Instructions for the task
Word for word, transcribe every line from the one holding "The width and" through the end of the records, but not the pictures.
Data under study section start
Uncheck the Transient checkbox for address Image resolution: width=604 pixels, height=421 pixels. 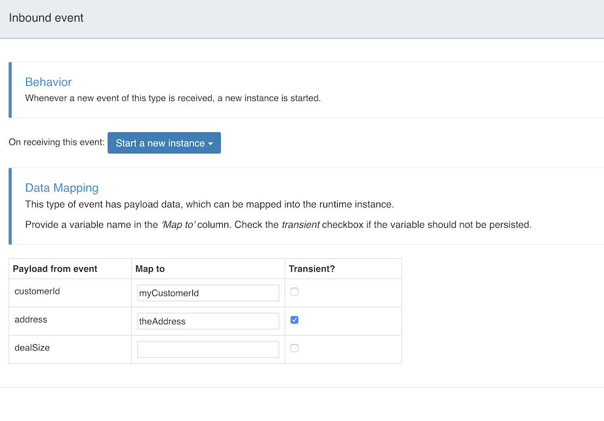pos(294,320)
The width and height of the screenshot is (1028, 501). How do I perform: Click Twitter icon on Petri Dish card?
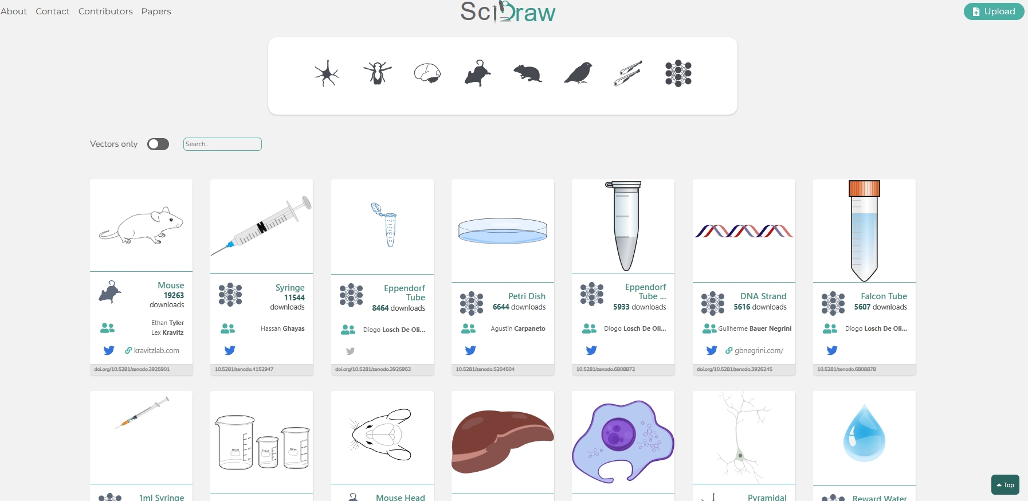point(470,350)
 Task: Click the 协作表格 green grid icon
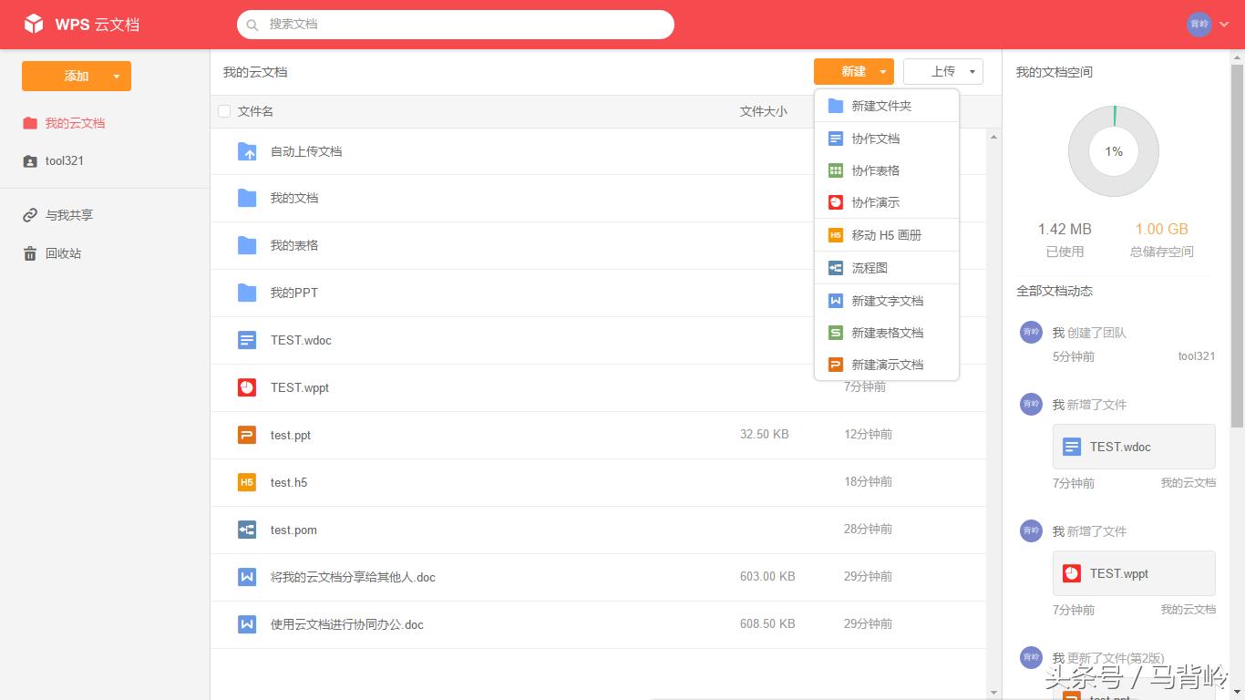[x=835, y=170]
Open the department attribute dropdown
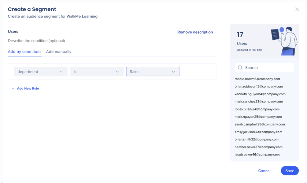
Data under study section end
Exercise response
The width and height of the screenshot is (1028, 501). How do I perform: Click Twitter icon on Petri Dish card?
point(470,350)
 Task: Click the 协作表格 green grid icon
[x=835, y=170]
Open the department attribute dropdown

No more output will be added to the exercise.